If you're reading this, I'm earning money. Thanks for helping to feed my family. Please see our disclosure for more information. Also, any advice provided is for informational purposes only. I'm not a CPA, lawyer, or doctor, although my parents wanted me to be all three. So, talk to a professional before acting on anything you read below.
Are you ready to start improving your business's bottom line?
It's a tough time right now. How can you stay in operation, pay employees and make some profit. For some, it almost seems impossible. Many people, though, have money and are willing to spend it. Your company just has to adjust to the circumstances, making smart decisions about methods and staffing. Consider these three ideas to improve your operational budget.
Now is not the time to offer an entire menu or range of services. It's time to streamline. People need things, but those are becoming smaller--more necessities than wants. Think about your best offers and what you get the most requests for. Then, cut back on anything that isn't going to bring in much funding right now.
Related to improving your business's bottom line:
For example, many HVAC companies also promote thorough cleaning of vents. It's time-consuming and requires someone to stay in the home for a long time. Don't push this right now. Instead, limit the business to immediate emergency repairs or outside cleanings. Stay simple.
While you're retooling expectations, also decide if you can update your computer system. Sometimes new software offers a chance to reevaluate how you run everything. For example, are your prices currently in-line with what customers can pay? It may be worth it to invest in something that helps with that. Chargemaster training, for instance, allows for precise examination of cost, profit-margin, and consistency. Programs such as this ensure your hours are worth it.

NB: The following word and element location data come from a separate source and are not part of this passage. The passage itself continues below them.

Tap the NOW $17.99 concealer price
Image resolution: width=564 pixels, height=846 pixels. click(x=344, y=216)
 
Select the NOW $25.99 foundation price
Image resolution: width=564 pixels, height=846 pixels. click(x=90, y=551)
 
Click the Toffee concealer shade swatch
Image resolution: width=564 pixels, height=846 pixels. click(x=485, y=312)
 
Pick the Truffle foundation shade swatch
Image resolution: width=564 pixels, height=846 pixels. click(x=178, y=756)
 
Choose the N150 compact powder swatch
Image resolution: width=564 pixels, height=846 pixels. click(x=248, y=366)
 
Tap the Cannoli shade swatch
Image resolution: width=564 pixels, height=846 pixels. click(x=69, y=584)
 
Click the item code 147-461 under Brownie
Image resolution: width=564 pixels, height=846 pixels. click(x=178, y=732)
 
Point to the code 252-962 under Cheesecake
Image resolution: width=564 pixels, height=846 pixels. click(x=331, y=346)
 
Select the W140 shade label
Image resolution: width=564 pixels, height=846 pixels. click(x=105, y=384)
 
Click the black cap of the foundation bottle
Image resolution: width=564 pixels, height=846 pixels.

So much of the population is huddled up inside. These people need something beyond the TV. In fact, many of them crave an activity; however, they can't go about their usual shopping routines. Set up a website with DIY kits or availability of certain items. Then, have someone bring it to them, leaving it at the door. The extra effort is much appreciated, and this drums up some cash.

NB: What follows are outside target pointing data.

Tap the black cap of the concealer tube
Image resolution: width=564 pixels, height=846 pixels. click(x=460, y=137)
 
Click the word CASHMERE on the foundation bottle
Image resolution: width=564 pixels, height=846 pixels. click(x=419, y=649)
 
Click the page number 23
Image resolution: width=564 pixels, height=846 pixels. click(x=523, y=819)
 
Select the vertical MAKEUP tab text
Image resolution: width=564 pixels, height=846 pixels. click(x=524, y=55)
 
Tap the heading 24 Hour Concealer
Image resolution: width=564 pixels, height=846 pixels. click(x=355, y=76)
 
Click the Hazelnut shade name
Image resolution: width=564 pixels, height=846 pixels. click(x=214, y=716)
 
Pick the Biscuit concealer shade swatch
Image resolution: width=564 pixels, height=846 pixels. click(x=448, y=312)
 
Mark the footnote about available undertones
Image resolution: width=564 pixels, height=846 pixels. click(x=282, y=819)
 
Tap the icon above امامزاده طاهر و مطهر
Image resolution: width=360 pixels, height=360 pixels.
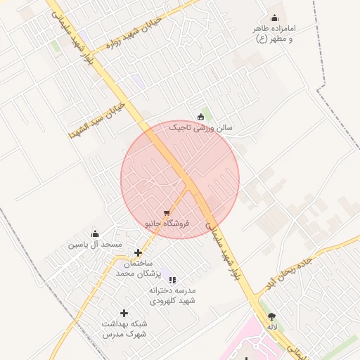(274, 18)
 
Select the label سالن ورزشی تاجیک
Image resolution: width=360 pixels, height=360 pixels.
(200, 129)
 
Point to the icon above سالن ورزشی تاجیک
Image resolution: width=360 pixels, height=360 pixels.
(200, 117)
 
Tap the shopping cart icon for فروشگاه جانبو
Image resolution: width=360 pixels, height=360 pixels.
(167, 212)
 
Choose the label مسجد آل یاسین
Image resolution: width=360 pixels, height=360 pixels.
(95, 245)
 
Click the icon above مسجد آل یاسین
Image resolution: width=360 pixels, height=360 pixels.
(95, 233)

At the moment, the world is in a bubble, so stay on top of current health protocols and reduce your contact. When you arrive at a client's place, be considerate. Have gloves and a mask (if possible). Even if it's a homemade sewn one, that shows respect and care. Stay only as long as required, fixing the trouble or dropping off supplies. Do not ask for a signature of any kind. In fact, don't even ask for a credit card. Take that verbally, and input it for them. Show them the screen, and email a receipt.
Weathering this storm isn't easy. Those at home still need things and aid. It's a matter of shifting how you care for them.